What is needed: Reproduce the listing below in full, substituting "Screen resolution" for every occurrence of "Image resolution" and leaving all other text unchanged.

Data to use:
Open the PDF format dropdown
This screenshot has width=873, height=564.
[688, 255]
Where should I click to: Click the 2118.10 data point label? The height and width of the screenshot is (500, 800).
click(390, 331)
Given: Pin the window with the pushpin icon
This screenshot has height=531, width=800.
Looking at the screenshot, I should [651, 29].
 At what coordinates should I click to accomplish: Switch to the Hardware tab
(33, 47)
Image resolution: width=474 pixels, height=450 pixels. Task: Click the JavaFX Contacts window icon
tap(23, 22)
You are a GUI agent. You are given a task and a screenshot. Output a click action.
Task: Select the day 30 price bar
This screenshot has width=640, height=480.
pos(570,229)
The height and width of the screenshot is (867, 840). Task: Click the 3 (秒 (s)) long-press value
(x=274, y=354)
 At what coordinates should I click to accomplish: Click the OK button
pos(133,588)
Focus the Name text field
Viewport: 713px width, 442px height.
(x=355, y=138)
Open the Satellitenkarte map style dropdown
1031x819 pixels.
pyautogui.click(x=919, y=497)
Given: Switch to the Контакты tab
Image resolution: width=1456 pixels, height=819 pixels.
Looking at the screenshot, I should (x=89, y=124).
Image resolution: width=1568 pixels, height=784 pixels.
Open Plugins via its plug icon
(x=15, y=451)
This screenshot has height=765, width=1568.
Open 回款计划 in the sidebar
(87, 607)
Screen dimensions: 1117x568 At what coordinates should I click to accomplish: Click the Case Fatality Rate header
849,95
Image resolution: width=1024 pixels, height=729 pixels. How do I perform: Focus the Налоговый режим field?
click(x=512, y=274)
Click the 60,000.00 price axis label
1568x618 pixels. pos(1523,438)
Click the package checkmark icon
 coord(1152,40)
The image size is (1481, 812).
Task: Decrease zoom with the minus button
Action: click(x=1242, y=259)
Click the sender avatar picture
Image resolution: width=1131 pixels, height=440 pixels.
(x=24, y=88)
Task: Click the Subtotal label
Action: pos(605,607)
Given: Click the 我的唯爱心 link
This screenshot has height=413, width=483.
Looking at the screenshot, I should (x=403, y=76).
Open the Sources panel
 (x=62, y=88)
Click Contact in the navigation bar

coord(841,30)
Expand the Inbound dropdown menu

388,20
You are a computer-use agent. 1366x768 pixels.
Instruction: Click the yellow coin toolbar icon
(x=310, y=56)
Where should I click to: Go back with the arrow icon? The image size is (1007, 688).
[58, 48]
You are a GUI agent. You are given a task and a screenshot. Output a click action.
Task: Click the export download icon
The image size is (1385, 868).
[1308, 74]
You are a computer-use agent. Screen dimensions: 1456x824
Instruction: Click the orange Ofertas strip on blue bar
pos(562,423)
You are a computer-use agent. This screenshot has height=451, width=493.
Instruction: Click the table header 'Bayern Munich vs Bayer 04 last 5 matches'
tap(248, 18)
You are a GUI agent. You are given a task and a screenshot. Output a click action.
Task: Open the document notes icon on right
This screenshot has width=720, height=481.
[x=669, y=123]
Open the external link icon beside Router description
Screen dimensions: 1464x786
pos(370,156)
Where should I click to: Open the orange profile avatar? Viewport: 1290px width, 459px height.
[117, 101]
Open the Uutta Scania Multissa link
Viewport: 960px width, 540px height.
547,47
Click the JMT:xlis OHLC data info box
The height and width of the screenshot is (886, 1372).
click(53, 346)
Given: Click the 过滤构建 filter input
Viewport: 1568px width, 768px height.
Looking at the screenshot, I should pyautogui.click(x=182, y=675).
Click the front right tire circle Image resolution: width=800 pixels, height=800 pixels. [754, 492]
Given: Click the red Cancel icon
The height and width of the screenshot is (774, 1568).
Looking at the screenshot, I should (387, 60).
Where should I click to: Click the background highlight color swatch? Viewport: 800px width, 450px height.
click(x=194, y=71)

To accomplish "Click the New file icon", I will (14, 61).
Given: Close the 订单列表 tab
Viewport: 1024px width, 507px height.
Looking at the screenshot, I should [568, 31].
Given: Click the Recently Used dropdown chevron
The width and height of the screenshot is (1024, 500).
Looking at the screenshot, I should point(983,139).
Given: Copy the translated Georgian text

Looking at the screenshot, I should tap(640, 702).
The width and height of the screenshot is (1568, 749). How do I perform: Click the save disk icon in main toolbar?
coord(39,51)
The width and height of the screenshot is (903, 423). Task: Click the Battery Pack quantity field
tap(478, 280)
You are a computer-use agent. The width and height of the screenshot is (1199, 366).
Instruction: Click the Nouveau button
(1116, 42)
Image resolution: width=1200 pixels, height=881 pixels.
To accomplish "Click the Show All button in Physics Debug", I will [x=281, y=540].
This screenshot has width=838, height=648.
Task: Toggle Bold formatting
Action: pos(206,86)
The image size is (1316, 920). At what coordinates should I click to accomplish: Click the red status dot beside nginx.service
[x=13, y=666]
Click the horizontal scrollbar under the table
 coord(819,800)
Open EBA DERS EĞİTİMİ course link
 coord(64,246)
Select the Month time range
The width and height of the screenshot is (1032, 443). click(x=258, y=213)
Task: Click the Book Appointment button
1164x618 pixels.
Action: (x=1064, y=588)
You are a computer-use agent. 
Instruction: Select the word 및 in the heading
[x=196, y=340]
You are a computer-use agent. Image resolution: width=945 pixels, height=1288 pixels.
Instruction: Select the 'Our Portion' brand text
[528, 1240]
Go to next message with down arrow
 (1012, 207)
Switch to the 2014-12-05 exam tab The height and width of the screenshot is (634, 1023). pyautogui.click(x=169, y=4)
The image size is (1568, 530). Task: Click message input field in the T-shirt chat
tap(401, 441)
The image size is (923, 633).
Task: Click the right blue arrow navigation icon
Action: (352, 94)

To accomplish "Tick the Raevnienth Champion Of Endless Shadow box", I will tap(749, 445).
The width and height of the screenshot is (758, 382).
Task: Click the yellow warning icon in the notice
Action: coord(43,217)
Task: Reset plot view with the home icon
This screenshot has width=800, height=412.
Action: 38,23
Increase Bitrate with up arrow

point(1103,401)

Exercise output:
Open the PDF format dropdown
This screenshot has width=873, height=564.
[688, 255]
Where should I click to: Click the 2118.10 data point label? The height and width of the screenshot is (500, 800).
click(390, 331)
Given: Pin the window with the pushpin icon
This screenshot has height=531, width=800.
Looking at the screenshot, I should [651, 29].
 At what coordinates should I click to accomplish: Switch to the Hardware tab
(33, 47)
Screen resolution: width=474 pixels, height=450 pixels. Task: Click the JavaFX Contacts window icon
tap(23, 22)
You are a GUI agent. You are given a task and a screenshot. Output a click action.
Task: Select the day 30 price bar
This screenshot has width=640, height=480.
pos(570,229)
The height and width of the screenshot is (867, 840). Task: Click the 3 (秒 (s)) long-press value
(x=274, y=354)
 At what coordinates should I click to accomplish: Click the OK button
pos(133,588)
Focus the Name text field
Viewport: 713px width, 442px height.
(x=355, y=138)
Open the Satellitenkarte map style dropdown
1031x819 pixels.
pyautogui.click(x=919, y=497)
Given: Switch to the Контакты tab
Screen resolution: width=1456 pixels, height=819 pixels.
Looking at the screenshot, I should (x=89, y=124).
Screen resolution: width=1568 pixels, height=784 pixels.
Open Plugins via its plug icon
(x=15, y=451)
This screenshot has height=765, width=1568.
Open 回款计划 in the sidebar
(87, 607)
Screen dimensions: 1117x568 At what coordinates should I click to accomplish: Click the Case Fatality Rate header
849,95
Screen resolution: width=1024 pixels, height=729 pixels. How do I perform: Focus the Налоговый режим field?
click(x=512, y=274)
Click the 60,000.00 price axis label
1568x618 pixels. pos(1523,438)
Click the package checkmark icon
 coord(1152,40)
The image size is (1481, 812).
Task: Decrease zoom with the minus button
Action: click(x=1242, y=259)
Click the sender avatar picture
Screen resolution: width=1131 pixels, height=440 pixels.
(x=24, y=88)
Task: Click the Subtotal label
Action: pos(605,607)
Given: Click the 我的唯爱心 link
This screenshot has height=413, width=483.
Looking at the screenshot, I should (x=403, y=76).
Open the Sources panel
 (x=62, y=88)
Click Contact in the navigation bar

coord(841,30)
Expand the Inbound dropdown menu

388,20
You are a computer-use agent. 1366x768 pixels.
Instruction: Click the yellow coin toolbar icon
(x=310, y=56)
Where should I click to: Go back with the arrow icon? The image size is (1007, 688).
[58, 48]
You are a GUI agent. You are given a task and a screenshot. Output a click action.
Task: Click the export download icon
The image size is (1385, 868).
[1308, 74]
You are a computer-use agent. Screen dimensions: 1456x824
Instruction: Click the orange Ofertas strip on blue bar
pos(562,423)
You are a computer-use agent. This screenshot has height=451, width=493.
Instruction: Click the table header 'Bayern Munich vs Bayer 04 last 5 matches'
tap(248, 18)
You are a GUI agent. You are given a task and a screenshot. Output a click action.
Task: Open the document notes icon on right
This screenshot has width=720, height=481.
[x=669, y=123]
Open the external link icon beside Router description
Screen dimensions: 1464x786
pos(370,156)
Where should I click to: Open the orange profile avatar? Viewport: 1290px width, 459px height.
[117, 101]
Open the Uutta Scania Multissa link
Viewport: 960px width, 540px height.
547,47
Click the JMT:xlis OHLC data info box
The height and width of the screenshot is (886, 1372).
click(53, 346)
Given: Click the 过滤构建 filter input
Viewport: 1568px width, 768px height.
Looking at the screenshot, I should pyautogui.click(x=182, y=675).
Click the front right tire circle Screen resolution: width=800 pixels, height=800 pixels. [754, 492]
Given: Click the red Cancel icon
The height and width of the screenshot is (774, 1568).
Looking at the screenshot, I should (387, 60).
Where should I click to: Click the background highlight color swatch? Viewport: 800px width, 450px height.
click(x=194, y=71)

To accomplish "Click the New file icon", I will (14, 61).
Given: Close the 订单列表 tab
Viewport: 1024px width, 507px height.
Looking at the screenshot, I should [568, 31].
Given: Click the Recently Used dropdown chevron
The width and height of the screenshot is (1024, 500).
Looking at the screenshot, I should point(983,139).
Given: Copy the translated Georgian text

Looking at the screenshot, I should tap(640, 702).
The width and height of the screenshot is (1568, 749). How do I perform: Click the save disk icon in main toolbar?
coord(39,51)
The width and height of the screenshot is (903, 423). Task: Click the Battery Pack quantity field
tap(478, 280)
You are a computer-use agent. The width and height of the screenshot is (1199, 366).
Instruction: Click the Nouveau button
(1116, 42)
Screen resolution: width=1200 pixels, height=881 pixels.
To accomplish "Click the Show All button in Physics Debug", I will [x=281, y=540].
This screenshot has width=838, height=648.
Task: Toggle Bold formatting
Action: pos(206,86)
The image size is (1316, 920). At what coordinates should I click to accomplish: Click the red status dot beside nginx.service
[x=13, y=666]
Click the horizontal scrollbar under the table
 coord(819,800)
Open EBA DERS EĞİTİMİ course link
 coord(64,246)
Select the Month time range
The width and height of the screenshot is (1032, 443). click(x=258, y=213)
Task: Click the Book Appointment button
1164x618 pixels.
Action: (x=1064, y=588)
You are a computer-use agent. 
Instruction: Select the word 및 in the heading
[x=196, y=340]
You are a computer-use agent. Screen resolution: width=945 pixels, height=1288 pixels.
Instruction: Select the 'Our Portion' brand text
[528, 1240]
Go to next message with down arrow
 (1012, 207)
Switch to the 2014-12-05 exam tab The height and width of the screenshot is (634, 1023). pyautogui.click(x=169, y=4)
The image size is (1568, 530). Task: Click message input field in the T-shirt chat
tap(401, 441)
The image size is (923, 633).
Task: Click the right blue arrow navigation icon
Action: (352, 94)

To accomplish "Tick the Raevnienth Champion Of Endless Shadow box", I will tap(749, 445).
The width and height of the screenshot is (758, 382).
Task: Click the yellow warning icon in the notice
Action: coord(43,217)
Task: Reset plot view with the home icon
This screenshot has width=800, height=412.
Action: 38,23
Increase Bitrate with up arrow

point(1103,401)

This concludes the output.